The papers report that conservatives lost control of Iran's legislature in last week's elections. If current returns are indicative, candidates supportive of Iranian President Mohammed Khatemi's program of political and cultural liberalization will hold a majority of seats. (For a closeup view of the elections--as well as a backstage look at the "fixers" behind most of the foreign coverage you read--check out this week's Slate "Diary.")
An op-ed in the WP Opinion section notes that this month America's prison population will surpass the 2 million mark for the first time and suggests that no new prisons should be built until the drug war is ended. There is no "increase in public safety when the government incarcerates a person for using or even selling drugs," and "drugs are not rendered less available by locking up drug offenders." Moreover, since prison space is limited, "violent criminals will sometimes be released from prison in order to make room for drug offenders."

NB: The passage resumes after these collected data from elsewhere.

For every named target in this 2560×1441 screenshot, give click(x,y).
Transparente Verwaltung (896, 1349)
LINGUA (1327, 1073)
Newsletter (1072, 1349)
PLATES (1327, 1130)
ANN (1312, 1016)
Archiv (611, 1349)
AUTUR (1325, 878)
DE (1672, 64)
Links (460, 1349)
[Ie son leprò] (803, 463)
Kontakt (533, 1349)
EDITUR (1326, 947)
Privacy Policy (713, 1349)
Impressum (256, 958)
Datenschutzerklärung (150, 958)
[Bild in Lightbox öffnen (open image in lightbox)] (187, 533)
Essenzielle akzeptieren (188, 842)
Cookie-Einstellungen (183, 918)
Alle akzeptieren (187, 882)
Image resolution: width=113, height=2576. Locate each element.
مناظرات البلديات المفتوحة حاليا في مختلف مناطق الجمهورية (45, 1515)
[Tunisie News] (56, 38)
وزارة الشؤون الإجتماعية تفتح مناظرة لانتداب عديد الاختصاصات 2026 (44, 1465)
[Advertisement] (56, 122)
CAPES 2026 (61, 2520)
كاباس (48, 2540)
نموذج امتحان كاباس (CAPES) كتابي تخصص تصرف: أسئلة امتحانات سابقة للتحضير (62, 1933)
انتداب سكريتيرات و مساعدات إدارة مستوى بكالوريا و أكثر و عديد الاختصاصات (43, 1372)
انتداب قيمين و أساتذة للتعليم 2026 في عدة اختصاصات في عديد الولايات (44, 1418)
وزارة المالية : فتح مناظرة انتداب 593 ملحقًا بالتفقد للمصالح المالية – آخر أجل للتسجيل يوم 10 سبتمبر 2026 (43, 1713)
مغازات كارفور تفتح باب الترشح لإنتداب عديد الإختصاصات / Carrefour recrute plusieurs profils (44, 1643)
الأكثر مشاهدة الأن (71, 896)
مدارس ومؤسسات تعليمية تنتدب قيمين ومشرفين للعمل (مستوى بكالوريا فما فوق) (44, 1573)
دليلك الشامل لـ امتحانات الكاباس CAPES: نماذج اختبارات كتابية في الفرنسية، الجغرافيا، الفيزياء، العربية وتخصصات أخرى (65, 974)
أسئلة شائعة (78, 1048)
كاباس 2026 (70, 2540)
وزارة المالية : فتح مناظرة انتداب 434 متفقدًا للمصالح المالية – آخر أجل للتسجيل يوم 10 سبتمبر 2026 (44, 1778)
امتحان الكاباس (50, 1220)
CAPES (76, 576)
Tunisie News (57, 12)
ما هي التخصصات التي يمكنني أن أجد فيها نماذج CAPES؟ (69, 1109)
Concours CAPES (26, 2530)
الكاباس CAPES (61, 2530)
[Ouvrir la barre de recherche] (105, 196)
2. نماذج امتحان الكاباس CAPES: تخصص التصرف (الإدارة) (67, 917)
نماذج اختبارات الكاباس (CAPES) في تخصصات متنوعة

The NYT fronts a new and extreme angle on the now-familiar housing crisis in Silicon Valley. Apparently the shelter shortage is so severe that even those with household incomes of around $50,000 a year are becoming homeless. Last year, 34 percent of the 20,000 homeless people in the area held full-time jobs, up from 25 percent in 1995. Advocacy workers claim that "many of the valley's landscapers, construction workers, and fast-food workers are homeless" and the reporter states that "even some high-tech workers, those in the entry-level jobs, end up on the church soup lines." This last statement seems less than credible, since the story doesn't feature a single example of a homeless high-tech worker.
A piece in the NYT "Week in Review" section reports that an Italian daily illustrated an article about a recent conference on breast cancer prevention with a shot of a nude starlet stroking her bare breasts. "The picture is both reassuring and suggestive," the editor of the Italian paper explained. "It shows women that they should not be afraid to touch their breasts."